WHAT IS BEING ASKED -> Print all entries below exactly as they appear.

DATASET ENTRIES ->
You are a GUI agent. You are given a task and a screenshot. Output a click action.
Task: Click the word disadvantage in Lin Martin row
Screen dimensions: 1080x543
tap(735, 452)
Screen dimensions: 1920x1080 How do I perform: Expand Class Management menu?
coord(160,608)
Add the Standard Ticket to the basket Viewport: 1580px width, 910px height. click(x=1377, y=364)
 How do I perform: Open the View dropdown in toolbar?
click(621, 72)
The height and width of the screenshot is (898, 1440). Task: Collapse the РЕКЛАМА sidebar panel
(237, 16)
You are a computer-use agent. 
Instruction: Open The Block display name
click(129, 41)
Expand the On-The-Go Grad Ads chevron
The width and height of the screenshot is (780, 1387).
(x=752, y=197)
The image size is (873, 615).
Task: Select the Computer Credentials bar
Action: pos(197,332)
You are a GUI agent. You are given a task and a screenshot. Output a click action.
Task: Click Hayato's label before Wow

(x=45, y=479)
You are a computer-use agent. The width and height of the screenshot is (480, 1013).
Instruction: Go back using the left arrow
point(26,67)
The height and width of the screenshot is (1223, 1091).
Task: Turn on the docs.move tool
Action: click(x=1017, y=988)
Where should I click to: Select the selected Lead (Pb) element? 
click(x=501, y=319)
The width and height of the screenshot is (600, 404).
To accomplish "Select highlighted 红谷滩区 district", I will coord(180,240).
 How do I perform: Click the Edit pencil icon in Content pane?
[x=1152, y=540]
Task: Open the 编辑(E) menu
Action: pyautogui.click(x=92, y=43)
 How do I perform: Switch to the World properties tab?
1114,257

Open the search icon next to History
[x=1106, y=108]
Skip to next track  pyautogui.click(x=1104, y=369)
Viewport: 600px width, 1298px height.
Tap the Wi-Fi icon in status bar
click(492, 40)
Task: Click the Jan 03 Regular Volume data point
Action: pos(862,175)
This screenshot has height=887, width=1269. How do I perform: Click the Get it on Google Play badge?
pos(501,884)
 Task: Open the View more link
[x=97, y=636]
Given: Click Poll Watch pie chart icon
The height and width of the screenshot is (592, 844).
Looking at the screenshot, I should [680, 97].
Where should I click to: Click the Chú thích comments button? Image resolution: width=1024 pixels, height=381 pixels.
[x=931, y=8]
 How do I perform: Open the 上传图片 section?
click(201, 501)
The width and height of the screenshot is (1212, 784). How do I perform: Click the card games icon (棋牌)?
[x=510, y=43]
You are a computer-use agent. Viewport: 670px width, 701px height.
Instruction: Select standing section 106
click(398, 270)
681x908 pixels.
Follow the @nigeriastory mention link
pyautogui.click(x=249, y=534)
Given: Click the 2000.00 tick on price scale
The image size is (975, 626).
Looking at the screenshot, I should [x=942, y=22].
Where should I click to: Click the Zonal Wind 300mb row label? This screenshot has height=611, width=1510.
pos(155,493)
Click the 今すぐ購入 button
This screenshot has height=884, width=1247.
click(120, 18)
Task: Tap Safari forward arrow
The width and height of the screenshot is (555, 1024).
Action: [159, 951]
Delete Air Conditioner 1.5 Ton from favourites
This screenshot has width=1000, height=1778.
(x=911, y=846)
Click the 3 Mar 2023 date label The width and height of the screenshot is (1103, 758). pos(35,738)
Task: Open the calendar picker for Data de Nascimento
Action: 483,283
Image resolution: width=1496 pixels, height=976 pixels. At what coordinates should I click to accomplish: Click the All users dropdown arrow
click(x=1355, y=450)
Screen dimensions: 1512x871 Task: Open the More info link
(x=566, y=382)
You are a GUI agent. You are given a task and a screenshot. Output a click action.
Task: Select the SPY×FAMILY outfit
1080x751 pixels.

YOUR RESPONSE ->
You are a GUI agent. You are given a task and a screenshot. Output a click action.
Task: Click the word disadvantage in Lin Martin row
Screen dimensions: 1080x543
tap(735, 452)
Screen dimensions: 1920x1080 How do I perform: Expand Class Management menu?
coord(160,608)
Add the Standard Ticket to the basket Viewport: 1580px width, 910px height. click(x=1377, y=364)
 How do I perform: Open the View dropdown in toolbar?
click(621, 72)
The height and width of the screenshot is (898, 1440). Task: Collapse the РЕКЛАМА sidebar panel
(237, 16)
You are a computer-use agent. 
Instruction: Open The Block display name
click(129, 41)
Expand the On-The-Go Grad Ads chevron
The width and height of the screenshot is (780, 1387).
(x=752, y=197)
The image size is (873, 615).
Task: Select the Computer Credentials bar
Action: pos(197,332)
You are a GUI agent. You are given a task and a screenshot. Output a click action.
Task: Click Hayato's label before Wow

(x=45, y=479)
You are a computer-use agent. The width and height of the screenshot is (480, 1013).
Instruction: Go back using the left arrow
point(26,67)
The height and width of the screenshot is (1223, 1091).
Task: Turn on the docs.move tool
Action: click(x=1017, y=988)
Where should I click to: Select the selected Lead (Pb) element? 
click(x=501, y=319)
The width and height of the screenshot is (600, 404).
To accomplish "Select highlighted 红谷滩区 district", I will coord(180,240).
 How do I perform: Click the Edit pencil icon in Content pane?
[x=1152, y=540]
Task: Open the 编辑(E) menu
Action: pyautogui.click(x=92, y=43)
 How do I perform: Switch to the World properties tab?
1114,257

Open the search icon next to History
[x=1106, y=108]
Skip to next track  pyautogui.click(x=1104, y=369)
Viewport: 600px width, 1298px height.
Tap the Wi-Fi icon in status bar
click(492, 40)
Task: Click the Jan 03 Regular Volume data point
Action: pos(862,175)
This screenshot has height=887, width=1269. How do I perform: Click the Get it on Google Play badge?
pos(501,884)
 Task: Open the View more link
[x=97, y=636]
Given: Click Poll Watch pie chart icon
The height and width of the screenshot is (592, 844).
Looking at the screenshot, I should [680, 97].
Where should I click to: Click the Chú thích comments button? Image resolution: width=1024 pixels, height=381 pixels.
[x=931, y=8]
 How do I perform: Open the 上传图片 section?
click(201, 501)
The width and height of the screenshot is (1212, 784). How do I perform: Click the card games icon (棋牌)?
[x=510, y=43]
You are a computer-use agent. Viewport: 670px width, 701px height.
Instruction: Select standing section 106
click(398, 270)
681x908 pixels.
Follow the @nigeriastory mention link
pyautogui.click(x=249, y=534)
Given: Click the 2000.00 tick on price scale
The image size is (975, 626).
Looking at the screenshot, I should [x=942, y=22].
Where should I click to: Click the Zonal Wind 300mb row label? This screenshot has height=611, width=1510.
pos(155,493)
Click the 今すぐ購入 button
This screenshot has height=884, width=1247.
click(120, 18)
Task: Tap Safari forward arrow
The width and height of the screenshot is (555, 1024).
Action: [159, 951]
Delete Air Conditioner 1.5 Ton from favourites
This screenshot has width=1000, height=1778.
(x=911, y=846)
Click the 3 Mar 2023 date label The width and height of the screenshot is (1103, 758). pos(35,738)
Task: Open the calendar picker for Data de Nascimento
Action: 483,283
Image resolution: width=1496 pixels, height=976 pixels. At what coordinates should I click to accomplish: Click the All users dropdown arrow
click(x=1355, y=450)
Screen dimensions: 1512x871 Task: Open the More info link
(x=566, y=382)
You are a GUI agent. You are given a task and a screenshot. Output a click action.
Task: Select the SPY×FAMILY outfit
1080x751 pixels.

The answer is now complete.